Еще одна вещь, которая наверняка поразила бы мой глаз в этой моей первой поездке по британской земле, и во всех последующих поездках, — это огромное количество птиц и домашней птицы различных видов, которые кишели в воздухе или покрывали землю. Это было поистине удивительно. Казалось, что пернатая жизнь целого континента должна была быть сосредоточена на этом острове. Действительно, я сомневаюсь, что собирание всех птиц Соединенных Штатов в любые два из крупнейших штатов заселило бы землю и воздух более полно. Казалось, что на каждый квадратный ярд земли приходится ржанка, ворона, грач, черный дрозд и воробей. Они знают цену птицам в Британии — что они друзья, а не враги фермера. Это должен быть рай для ворон и грачей. Мне было приятно видеть их такими домашними на полях и даже в городах. Я также был рад видеть, что британская ворона не была для меня чужаком и что она отличалась от своего брата на американской стороне Атлантики только тем, что была менее бдительной и осторожной, имея меньше нужды в этих качествах.

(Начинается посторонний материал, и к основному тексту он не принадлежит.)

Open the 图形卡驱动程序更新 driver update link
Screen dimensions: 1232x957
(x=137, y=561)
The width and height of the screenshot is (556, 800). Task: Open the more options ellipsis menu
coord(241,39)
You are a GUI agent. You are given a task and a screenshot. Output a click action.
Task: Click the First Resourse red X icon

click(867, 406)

Время от времени поезд вспугивал какую-нибудь более заманчивую дичь. Пара или две куропаток или выводок перепелов опускались на стерню, или петух-фазан опускал голову и хвост и скользил в чащу. Кролики также убегали с границ полей в заросли или украдкой выглядывали, заставляя пальцы моего охотника покалывать.

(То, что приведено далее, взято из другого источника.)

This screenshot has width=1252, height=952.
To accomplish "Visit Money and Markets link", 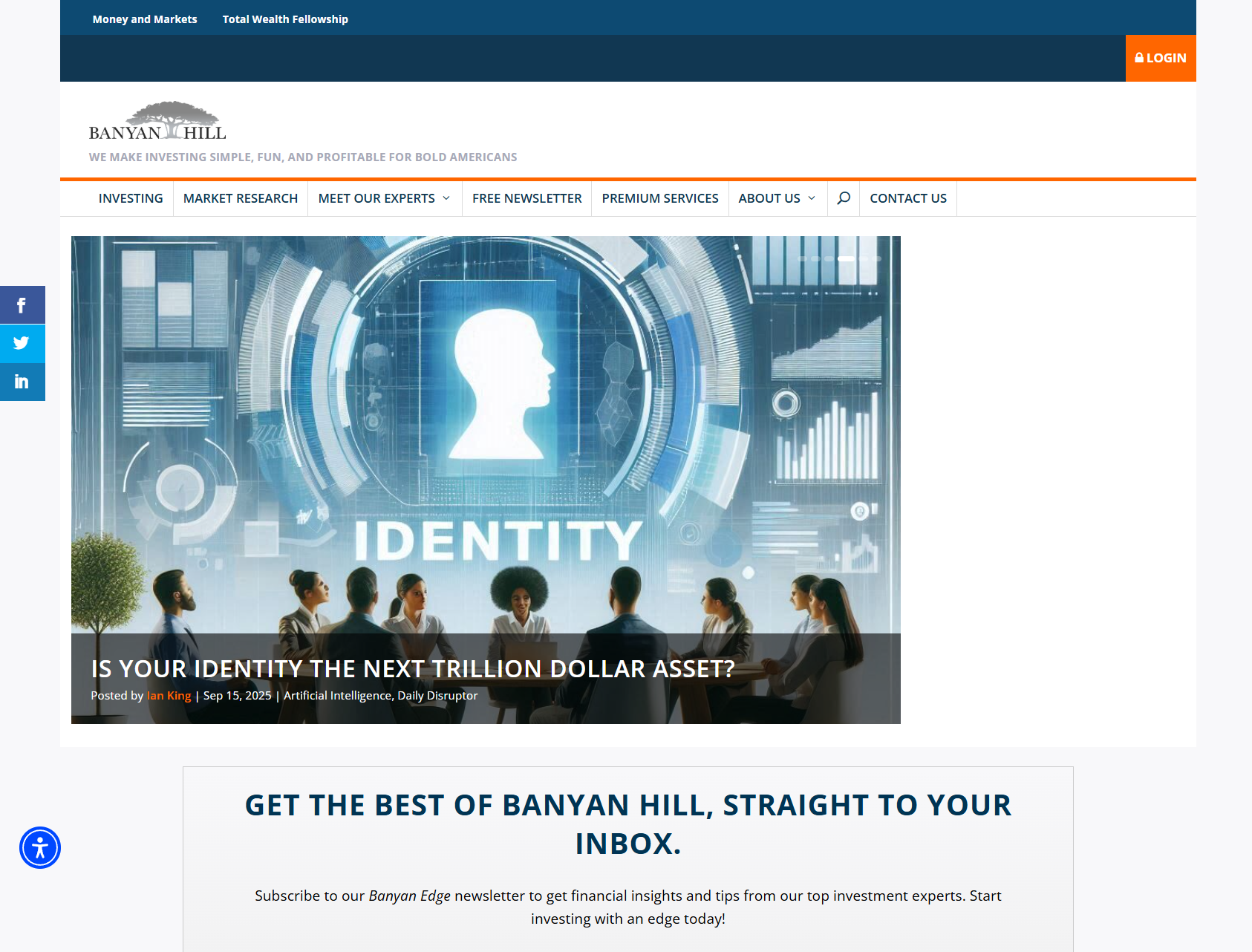I will point(145,19).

Я не сомневаюсь, что был бы печально известным браконьером в Англии. Как мог бы американец видеть так много дичи и не желать истребить ее полностью, как он делает дома? Но охота — это дорогое удовольствие здесь. Во-первых, человек платит тяжелый налог на свое ружье, почти или всю его стоимость; затем он должен иметь лицензию на охоту, за которую он платит прилично; затем разрешение от владельца земли, на которой он хочет охотиться; так что дичь ограждена тройной защитой.

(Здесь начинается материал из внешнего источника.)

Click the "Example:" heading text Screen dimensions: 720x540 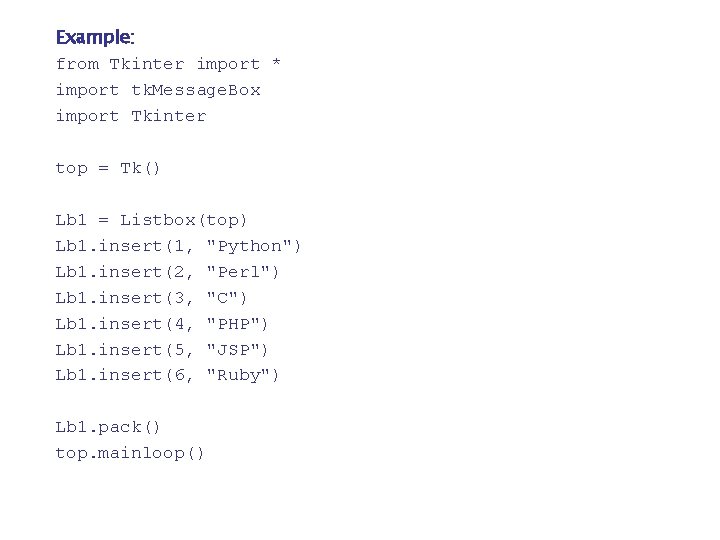[95, 38]
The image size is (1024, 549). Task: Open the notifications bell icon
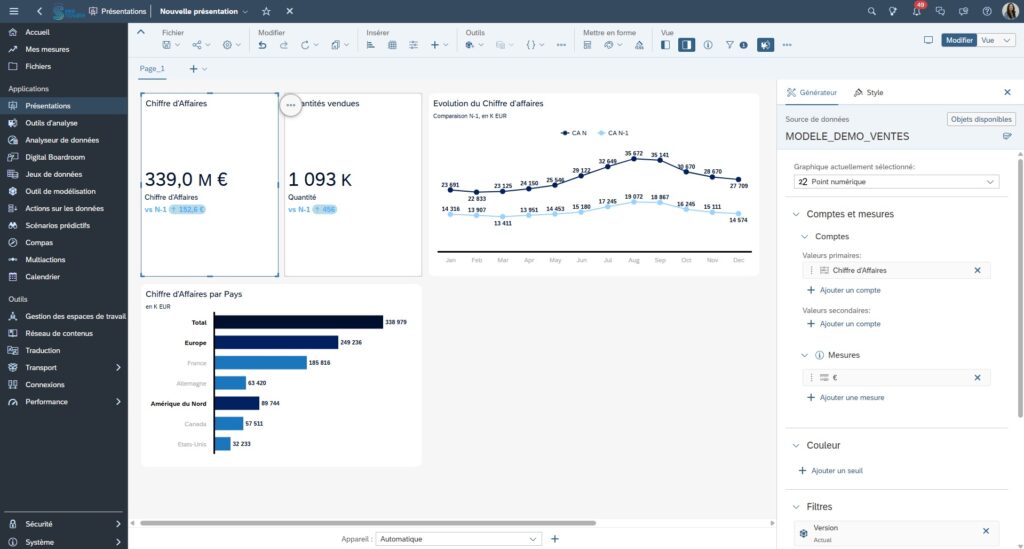[918, 11]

Американец также сразу будет поражен видом большей основательности и завершенности во всем, что он здесь видит. Никакой временности, никаких импровизаций, никаких признаков спешки, неудач или халтурной работы; нет дерева и мало краски, зато в изобилии железо, кирпич и камень. Эти люди не торопились, строили широко и глубоко, и поставили замковый камень. Все это мне рассказывали, но я был так доволен увиденным, что должен повторить это снова. Стоит совершить путешествие через Атлантику, чтобы увидеть одни только мосты. Полагаю, до этого я видел мало что, кроме деревянных мостов, а в Англии я не увидел ни одного такого, зато повсюду — прочные каменные арки, на которые было приятно и отрадно смотреть. Я заметил, что даже проселочные дороги и тропинки вокруг ферм пересекали небольшие ручьи по пролетам, по которым без колебаний прошел бы слон или проехали артиллерийские обозы. Нет формы, более приятной для взора, чем арка, или такой, которая давала бы уму столько пищи для размышлений. Она, кажется, стимулирует волю, силу духа, и я, со своей стороны, не могу смотреть на величественный пролет без чувства зависти, ибо знаю, что сердца героев закалены и укреплены подобным образом. Арка — символ силы, активности и прямоты.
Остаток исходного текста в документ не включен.